Natural Gas Meter Planning
A generator can start quickly, but gas supply must keep pace. The meter is the first checkpoint. It must pass enough cubic feet per hour for the generator and every connected appliance. This calculator turns electrical load into fuel demand. It then compares that demand with your meter rating.
Why Meter Capacity Matters
Natural gas meters are commonly rated in CFH. That means cubic feet per hour. A generator nameplate may show kilowatts instead. The calculator bridges those units with heat value and efficiency. A large generator can use more fuel than a furnace.
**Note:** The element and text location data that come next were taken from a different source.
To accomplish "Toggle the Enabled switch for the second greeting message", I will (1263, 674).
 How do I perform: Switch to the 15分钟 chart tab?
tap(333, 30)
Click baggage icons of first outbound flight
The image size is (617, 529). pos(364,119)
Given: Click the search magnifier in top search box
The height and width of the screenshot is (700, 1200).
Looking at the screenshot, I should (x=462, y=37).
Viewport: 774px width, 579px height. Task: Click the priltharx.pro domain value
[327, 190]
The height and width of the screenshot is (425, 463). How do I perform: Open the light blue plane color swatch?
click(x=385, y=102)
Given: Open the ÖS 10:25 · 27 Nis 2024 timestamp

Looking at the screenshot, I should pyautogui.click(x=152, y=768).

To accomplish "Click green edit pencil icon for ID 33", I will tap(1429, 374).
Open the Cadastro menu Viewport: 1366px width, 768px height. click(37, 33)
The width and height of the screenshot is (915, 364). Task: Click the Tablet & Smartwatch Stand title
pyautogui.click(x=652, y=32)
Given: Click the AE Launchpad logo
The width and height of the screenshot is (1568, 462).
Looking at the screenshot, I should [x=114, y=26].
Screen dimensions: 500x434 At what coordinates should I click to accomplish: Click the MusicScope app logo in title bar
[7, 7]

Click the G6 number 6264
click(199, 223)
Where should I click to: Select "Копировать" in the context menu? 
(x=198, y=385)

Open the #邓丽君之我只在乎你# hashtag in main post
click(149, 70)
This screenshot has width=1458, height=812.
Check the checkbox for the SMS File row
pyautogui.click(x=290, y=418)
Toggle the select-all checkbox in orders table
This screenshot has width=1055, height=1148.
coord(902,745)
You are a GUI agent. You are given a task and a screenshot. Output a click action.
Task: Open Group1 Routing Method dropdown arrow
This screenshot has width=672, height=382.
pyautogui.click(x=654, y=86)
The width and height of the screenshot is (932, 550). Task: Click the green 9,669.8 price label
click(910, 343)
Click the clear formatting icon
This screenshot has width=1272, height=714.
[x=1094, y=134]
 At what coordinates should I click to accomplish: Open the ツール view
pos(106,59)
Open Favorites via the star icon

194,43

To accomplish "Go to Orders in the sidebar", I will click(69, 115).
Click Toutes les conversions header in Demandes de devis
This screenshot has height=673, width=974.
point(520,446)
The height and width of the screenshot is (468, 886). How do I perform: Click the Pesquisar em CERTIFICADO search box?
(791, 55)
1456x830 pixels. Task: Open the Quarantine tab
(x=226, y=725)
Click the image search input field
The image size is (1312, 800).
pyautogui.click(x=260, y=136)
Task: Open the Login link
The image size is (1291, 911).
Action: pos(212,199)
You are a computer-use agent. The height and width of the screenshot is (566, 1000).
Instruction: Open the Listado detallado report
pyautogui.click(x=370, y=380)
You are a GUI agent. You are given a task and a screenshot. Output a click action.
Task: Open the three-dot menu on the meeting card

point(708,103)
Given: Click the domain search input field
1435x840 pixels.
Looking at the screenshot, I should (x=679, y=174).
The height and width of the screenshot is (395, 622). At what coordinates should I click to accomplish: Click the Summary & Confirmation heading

Start demand can also be higher than running demand. That is why the surge multiplier is included.
What The Inputs Mean
Generator size shows the maximum electrical output. Load percent shows the expected running load. Efficiency converts electrical output into required fuel input. Gas heat value changes by region. Many utility estimates use about 1,000 BTU per cubic foot. Your bill or supplier may give a better number. Existing appliance load covers furnaces, heaters, ranges, and dryers. Future load helps reserve capacity for planned additions.
Reading The Result
The main result is generator CFH. This is the running gas flow. The safety adjusted total includes other appliances and your chosen margin. The peak estimate adds start allowance. The meter status tells whether the entered meter rating looks comfortable, tight, or undersized. It is only a planning guide. Final sizing should follow local codes and utility rules.
Good Design Practice
Use realistic load percent. A standby unit rarely runs at full output all day. Still, emergency operation can create heavy demand. Keep a margin for cold weather, pressure loss, regulator behavior, and aging equipment. Also check pipe length, pipe diameter, fittings, and delivery pressure. A meter may be large enough while the piping is not.
Cost And Runtime Use
The cost fields estimate therm use and daily fuel cost. This helps compare generator sizes and run schedules. It also helps budget long outages. For best accuracy, enter your delivered gas cost per therm. Save the CSV for records. Export the PDF when sharing a sizing note with a contractor or utility reviewer.
Record assumptions clearly, then update them after utility review approval.